Record extracts —
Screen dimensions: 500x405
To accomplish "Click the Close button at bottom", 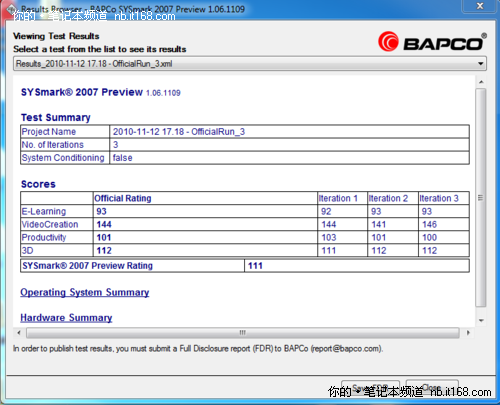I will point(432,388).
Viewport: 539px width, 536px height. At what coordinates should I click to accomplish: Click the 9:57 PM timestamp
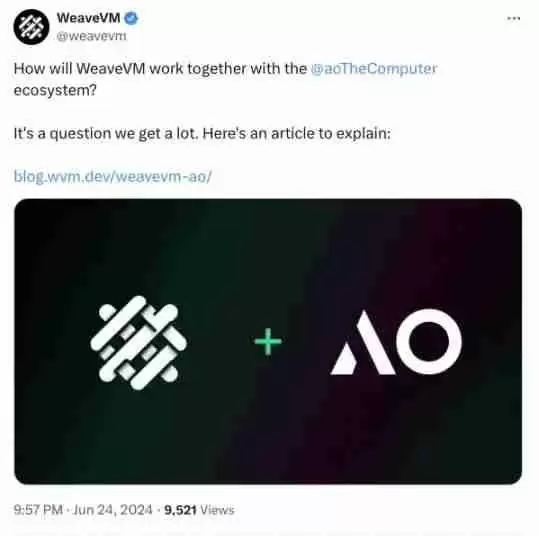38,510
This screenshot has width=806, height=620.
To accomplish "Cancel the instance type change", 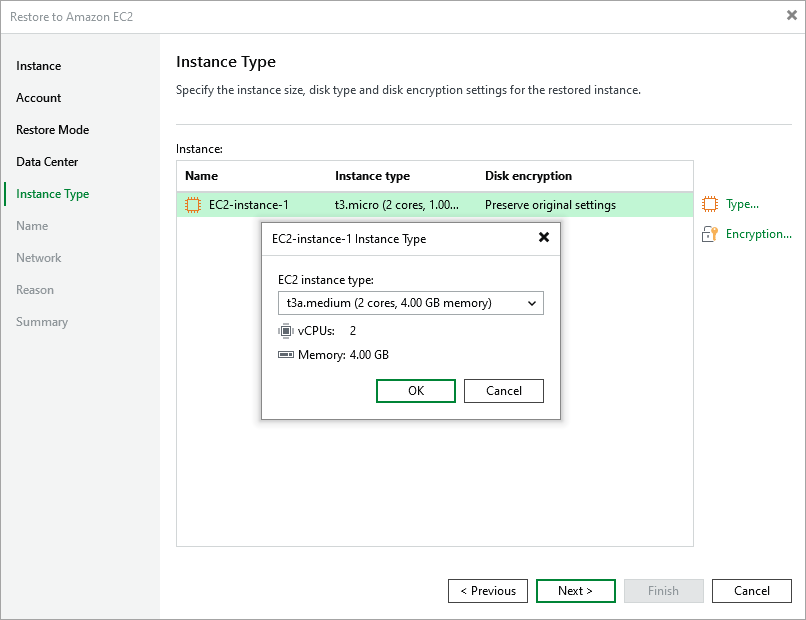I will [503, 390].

--

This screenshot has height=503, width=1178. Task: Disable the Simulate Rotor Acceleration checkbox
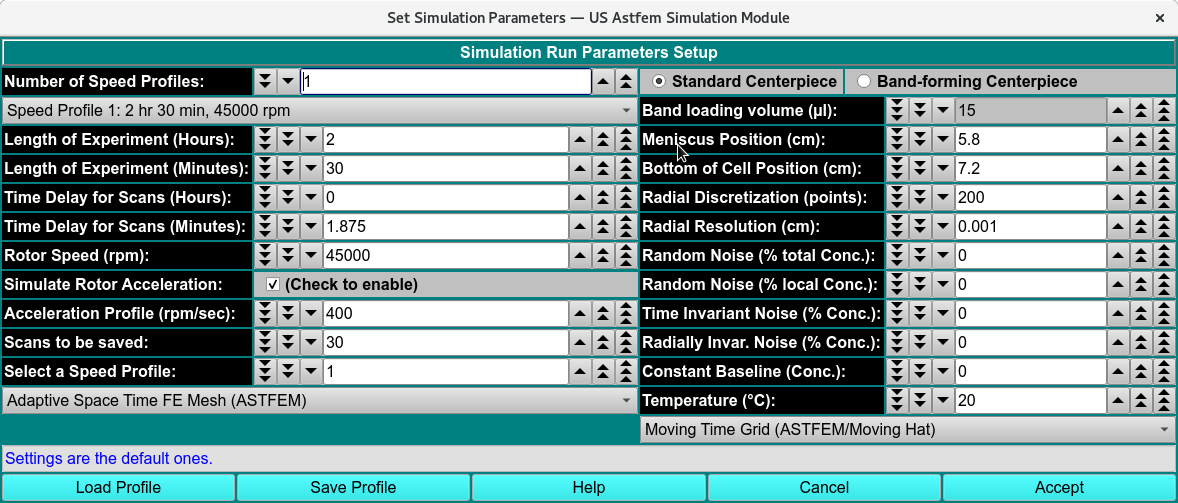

==

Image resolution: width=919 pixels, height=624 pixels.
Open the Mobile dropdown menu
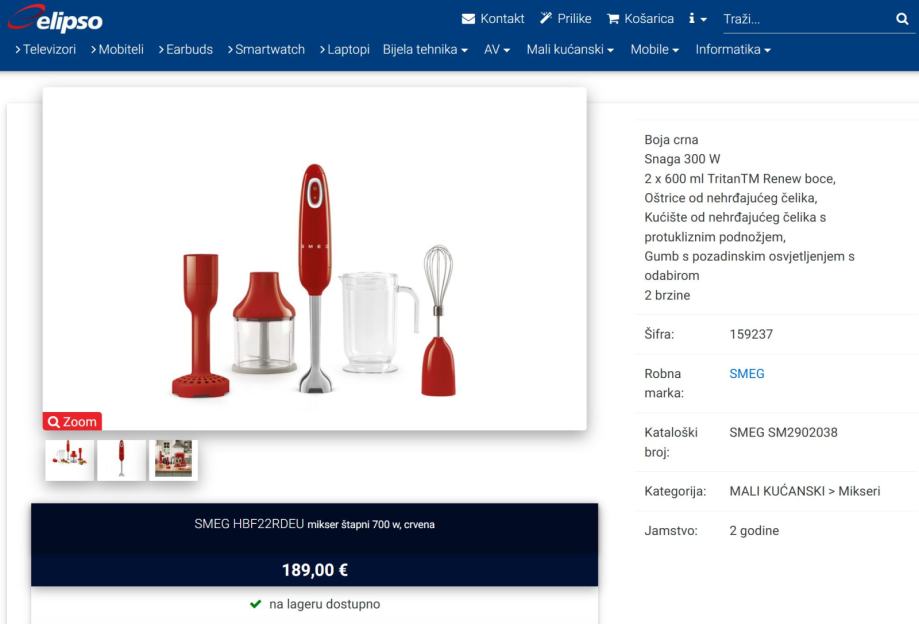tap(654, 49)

Task prompt — Wherever a line in the data above contains the word "screenshot", copy that line.

Expected output —
This screenshot has width=806, height=620.
This screenshot has height=503, width=1178. Task: Disable the Simulate Rotor Acceleration checkbox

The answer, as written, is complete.